What is there to say about the Indiepix Mix 10 DVD Collection? You get 10 previously released documentaries, indie films and other already released materials. But, it’s a weird mix that hits those high notes that strikes every arthouse snob’s fancy. To save you my long rambling about the merits of indie cinema, we’re going to strip each documentary down to a basic one line assessment. You can thank me later.
The DeVilles: A documentary shot like a feature that asks if old punks can still stay in love.
Jack Taylor of Beverly Hills: Take a look at recent American entertainment history with the man who dressed the Rat Pack. You’ll never believe that a tailor can be this interesting.
Shooting Stars: Johnny Nunez is the greatest living hip-hop photographer. Follow this documentary, as he tells you how great he is and why he’s the best.
The Axe in the Attic: A stunning documentary about how Katrina survivors have lost their dignity and how they demand action by the government.

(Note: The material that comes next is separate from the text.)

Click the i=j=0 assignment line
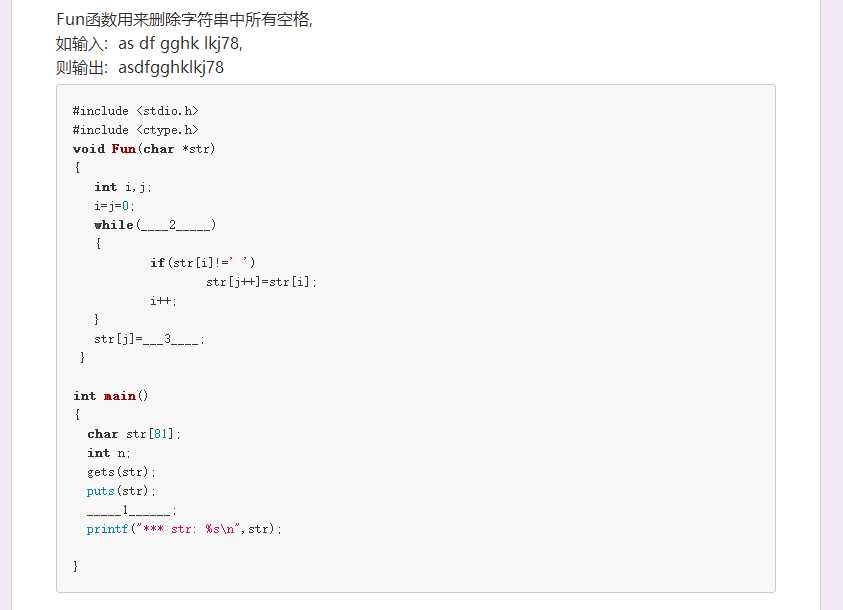 pyautogui.click(x=114, y=206)
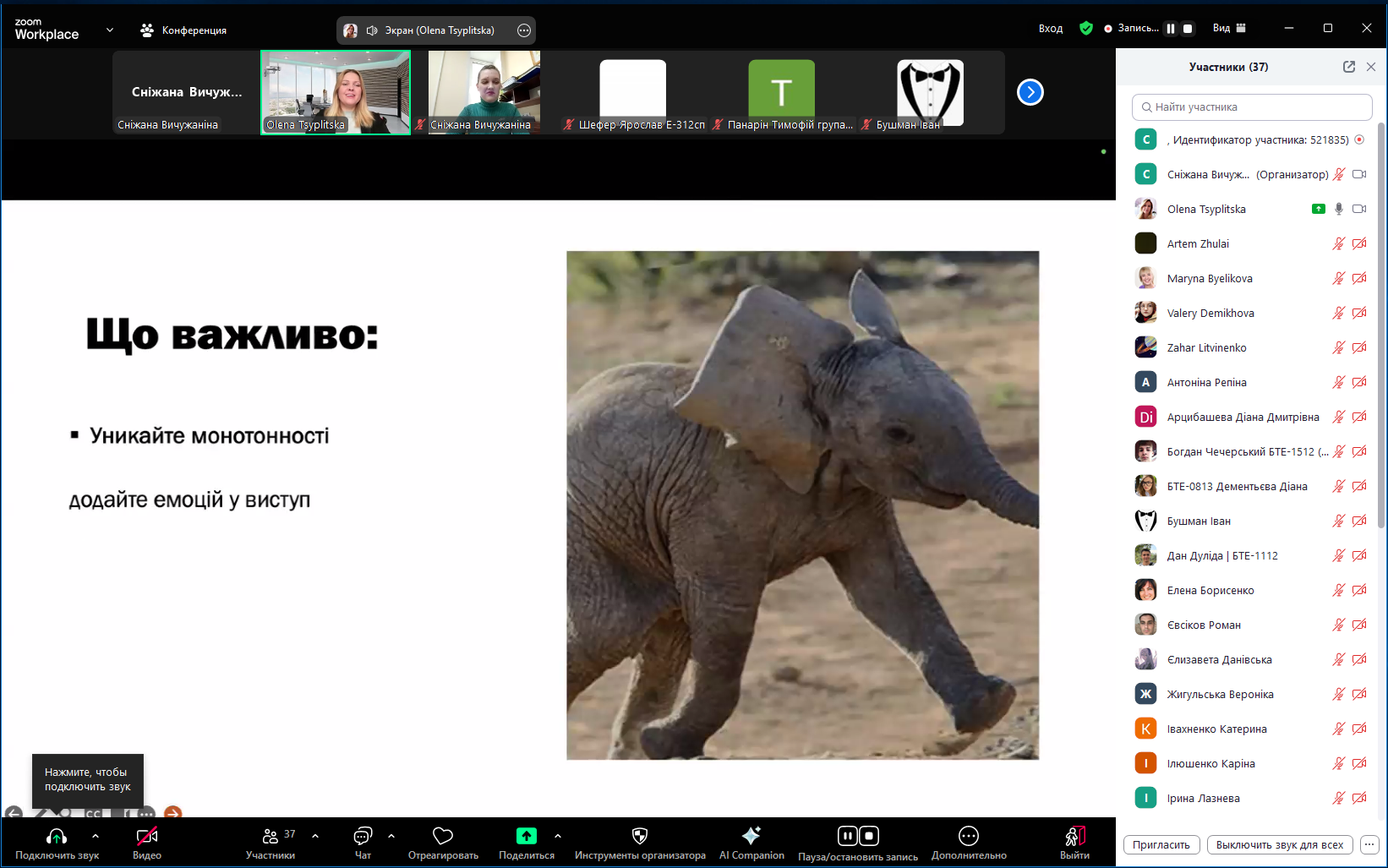Viewport: 1388px width, 868px height.
Task: Click the green Share screen icon
Action: pos(526,836)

Echotone: A strong documentary about the survival of the working class musician in Austin. There are amazing snippets of local music in the doc, but it runs of steam towards the end.

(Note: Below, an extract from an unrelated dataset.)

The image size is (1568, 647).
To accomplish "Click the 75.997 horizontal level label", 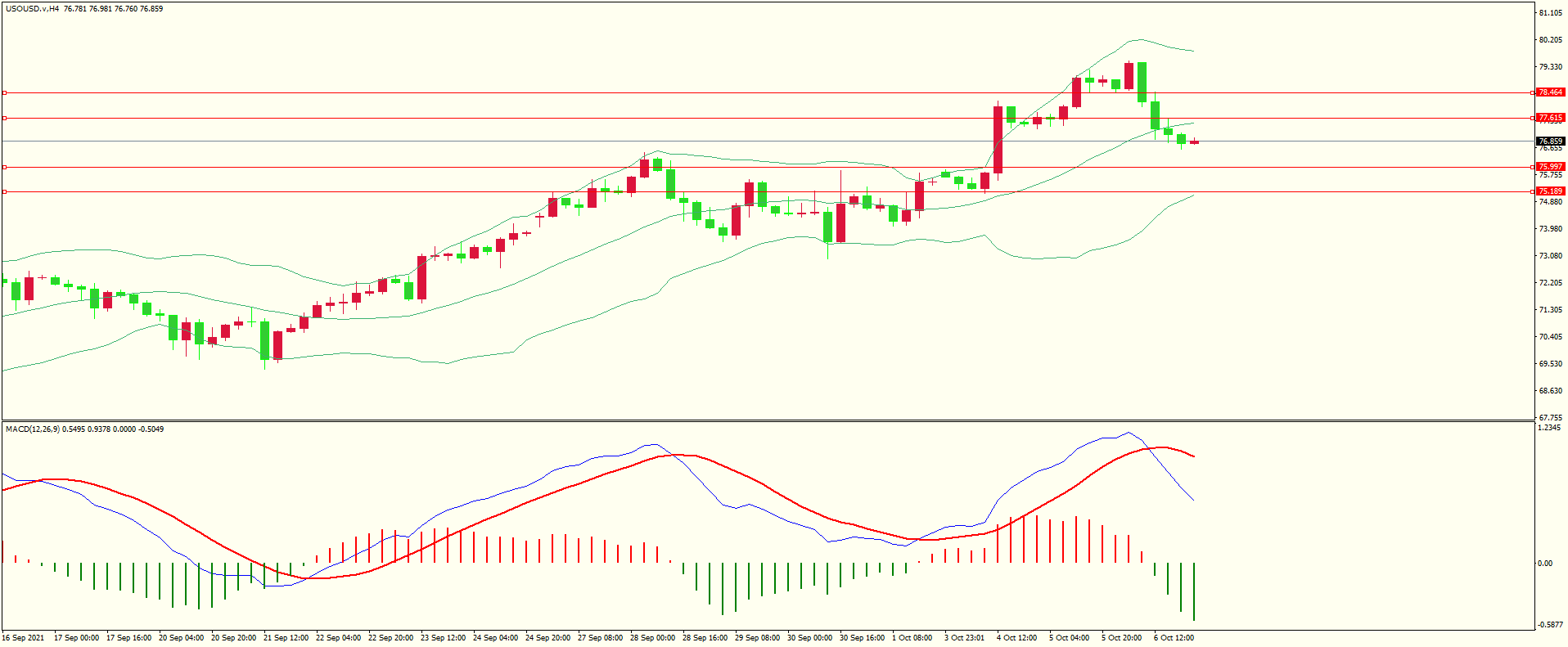I will coord(1550,167).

Frontrunner: Dr. Massouda Jalal works to bring democracy in Afghanistan after the fall of the Taliban. As the Eastern world adapts to Western politics, we see how the struggle remains real for so many Afghani citizens.
Artois The Great: A lone lab technician works with a goat to create the world’s greatest goat cheese. While that sounds impossible, it’s a cute movie about how people can not be obnoxious while making artisanal products.

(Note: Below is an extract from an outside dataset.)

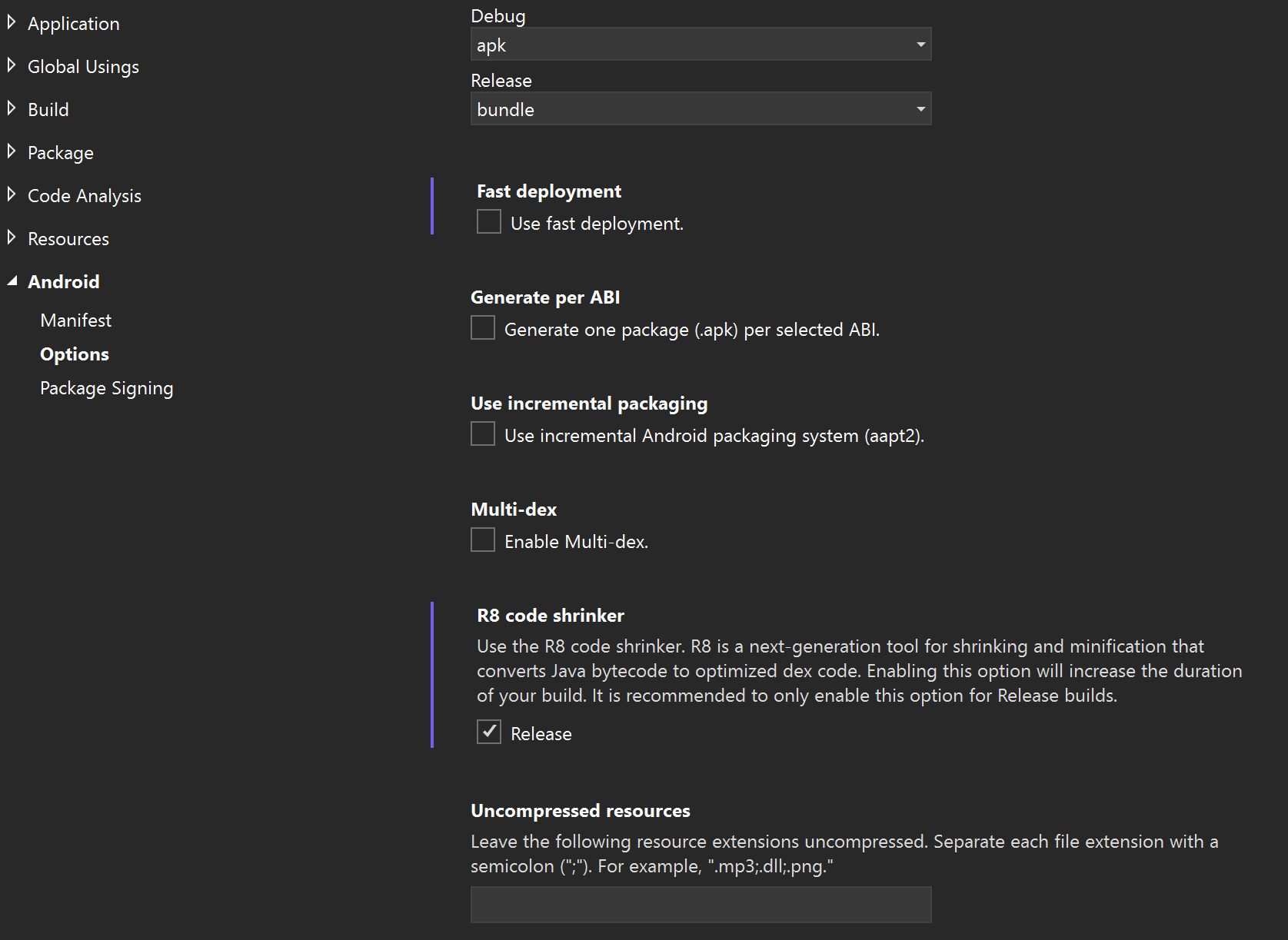Viewport: 1288px width, 940px height.
Task: Select the Code Analysis category label
Action: [85, 196]
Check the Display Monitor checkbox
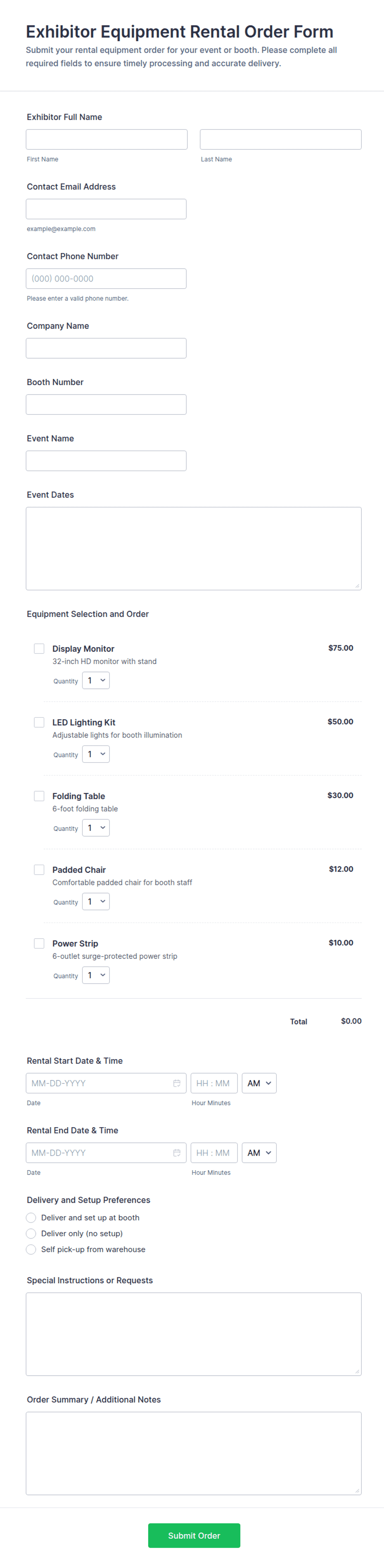 pos(39,648)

Evergreen: A poor girl tries to find a better life in Seattle. While it is technically a High School drama, it handles the same material far better than “Pretty in Pink”.
Candyman: David Klein was the genius that create Jelly Belly. While his jellybeans became the favorite of Ronald Reagan, the documentary follows how his eccentricity drove him away from the business. Quite possible my favorite release out of the 10.
All My Friends are Funeral Singers: A fortune teller has to make peace with the possible loss of her ghost family. Angela Bettis is stellar, but the film drags in the second act.
The DVDs come with a variety of special features, but a lot go bare. Still, you get deleted scenes, commentary and more on the majority of them. The A/V Quality is typically solid for standard definition, but it never really impresses. Still, these are the kind of releases that you seek out because you’re a fan of the material. If that sounds interesting, then pick it up.